23/03/2026

Criar habitação, urge: Novas medidas do Governo para heranças indivisas, casas devolutas e despejos

Em 12 de março de 2026, o Conselho de Ministros aprovou um conjunto de medidas no domínio da habitação, com impacto direto no regime das heranças indivisas, na mobilização de imóveis devolutos e na revisão de mecanismos associados aos despejos. A 18 de março de 2026, iniciou-se a discussão política destas soluções com os partidos, no quadro do processo legislativo subsequente.

O objetivo político e legislativo anunciado passa por aumentar a disponibilidade de habitação, removendo entraves jurídicos e procedimentais que, em muitos casos, têm mantido imóveis fora do mercado durante largos períodos.
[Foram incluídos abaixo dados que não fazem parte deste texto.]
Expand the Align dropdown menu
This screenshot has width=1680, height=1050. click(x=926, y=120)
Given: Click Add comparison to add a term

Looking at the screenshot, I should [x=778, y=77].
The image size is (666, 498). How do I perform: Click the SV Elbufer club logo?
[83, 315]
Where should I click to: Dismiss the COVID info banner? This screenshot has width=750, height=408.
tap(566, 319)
Heranças indivisas: desbloqueio da venda de imóveis

Um dos pontos centrais da reforma incide sobre os imóveis integrados em heranças indivisas. Nestes casos, a falta de entendimento entre herdeiros tem frequentemente impedido a venda, o arrendamento ou até a regularização da situação patrimonial dos bens, prolongando situações de inércia durante anos.
A solução aprovada pelo Governo prevê que um único herdeiro possa pedir a venda de um imóvel, sem depender do acordo de todos os restantes interessados. A medida traduz uma alteração relevante face à lógica de bloqueio que, na prática, vinha resultando da exigência de consenso familiar para a alienação do bem.
Do ponto de vista jurídico, trata-se de uma opção orientada para a superação de impasses sucessórios, procurando evitar que divergências entre comproprietários ou herdeiros continuem a retirar imóveis do circuito económico e habitacional.
Em termos práticos, a alteração poderá ter especial relevância em patrimónios herdados com múltiplos sucessores, sobretudo quando existe dispersão geográfica dos herdeiros, litígios familiares prolongados ou simples ausência de iniciativa por parte de alguns interessados.
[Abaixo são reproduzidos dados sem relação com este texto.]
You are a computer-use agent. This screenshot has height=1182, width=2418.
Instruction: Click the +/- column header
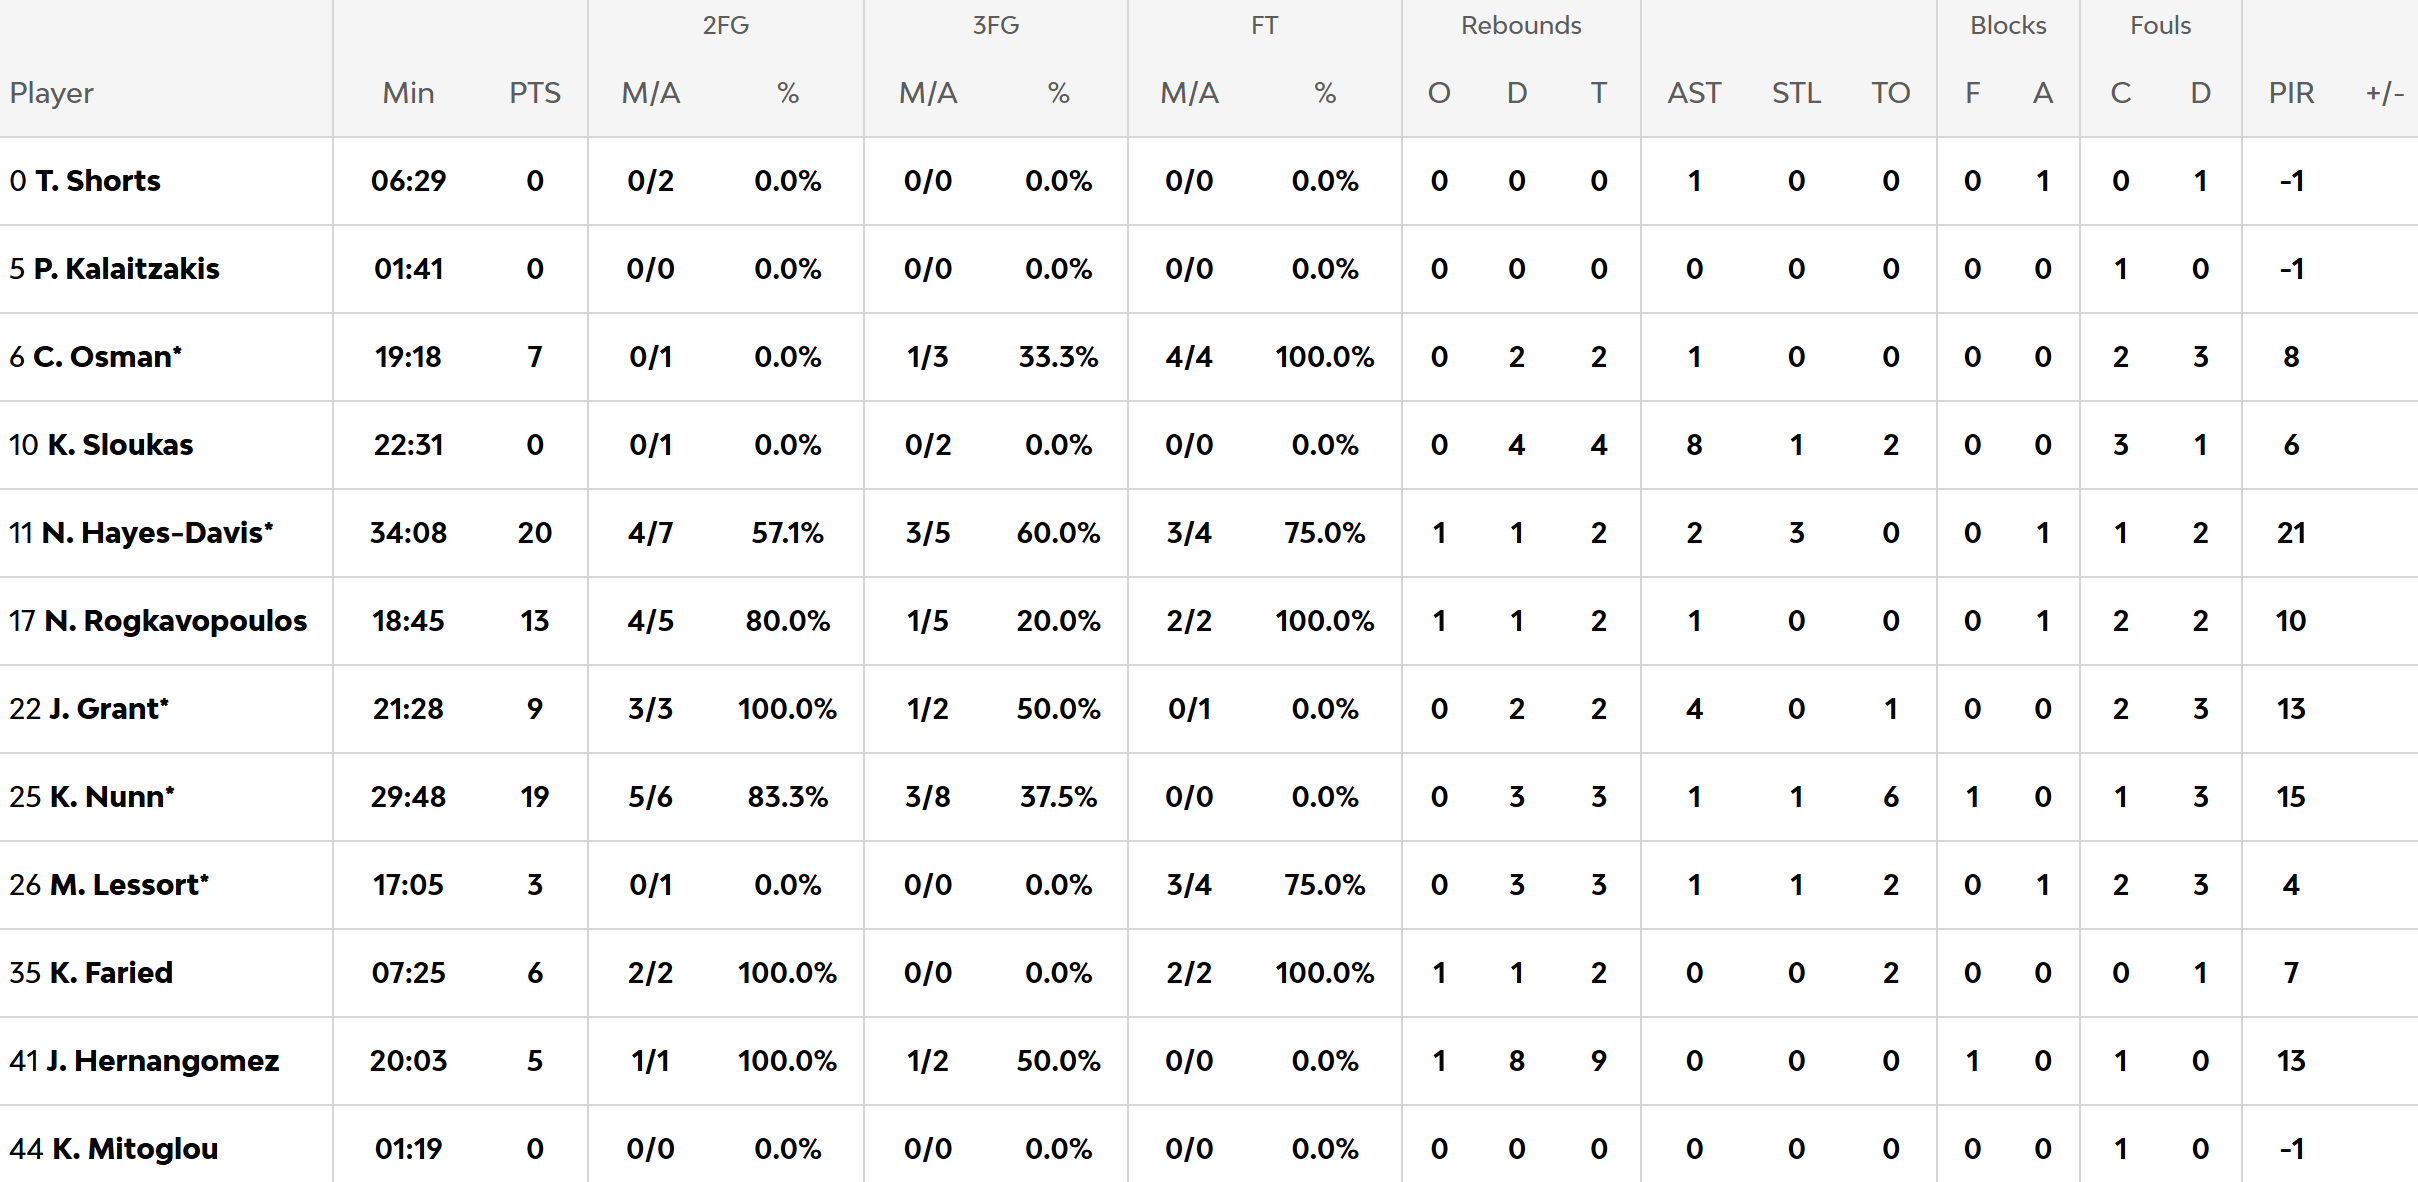pyautogui.click(x=2384, y=93)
Impacto no mercado habitacional

A intervenção sobre as heranças indivisas surge articulada com um objetivo mais vasto: colocar no mercado casas que permanecem vazias ou juridicamente bloqueadas. O diagnóstico subjacente é o de que uma parte do parque habitacional não está disponível não por falta de interesse económico, mas por obstáculos legais, sucessórios e administrativos.
Ao permitir desencadear a venda do imóvel em contexto de herança indivisa, o Governo procura criar condições para que esses bens possam ser objeto de alienação, reabilitação ou afetação ao arrendamento. A expectativa é que a redução destes bloqueios contribua para um aumento da oferta habitacional, particularmente em zonas onde a escassez de casas disponíveis tem pressionado preços e dificultado o acesso à habitação.

Revisão de regras em matéria de despejos

O pacote aprovado em Conselho de Ministros inclui também alterações relacionadas com os despejos. Embora o debate legislativo ainda dependa do desenvolvimento parlamentar das propostas, a intenção anunciada é rever mecanismos que influenciam a capacidade dos proprietários para recuperar a disponibilidade dos imóveis em situações de incumprimento.
Esta vertente da reforma insere-se numa estratégia de reforço da confiança dos proprietários no mercado de arrendamento. A ideia subjacente é a de que um quadro jurídico mais previsível e operacional poderá reduzir a perceção de risco associada ao arrendamento urbano e favorecer a entrada de mais imóveis no mercado.

Horizonte normativo e implementação

De destacar que, ainda que este seja o conteúdo essencial da reforma anunciada, o percurso normativo passará por alterações no plano parlamentar, designadamente quanto aos termos concretos de aplicação, garantias procedimentais e articulação com o regime sucessório e processual vigente. O seu alcance concreto dependerá da formulação final do diploma e da forma como vier a ser densificado no processo legislativo.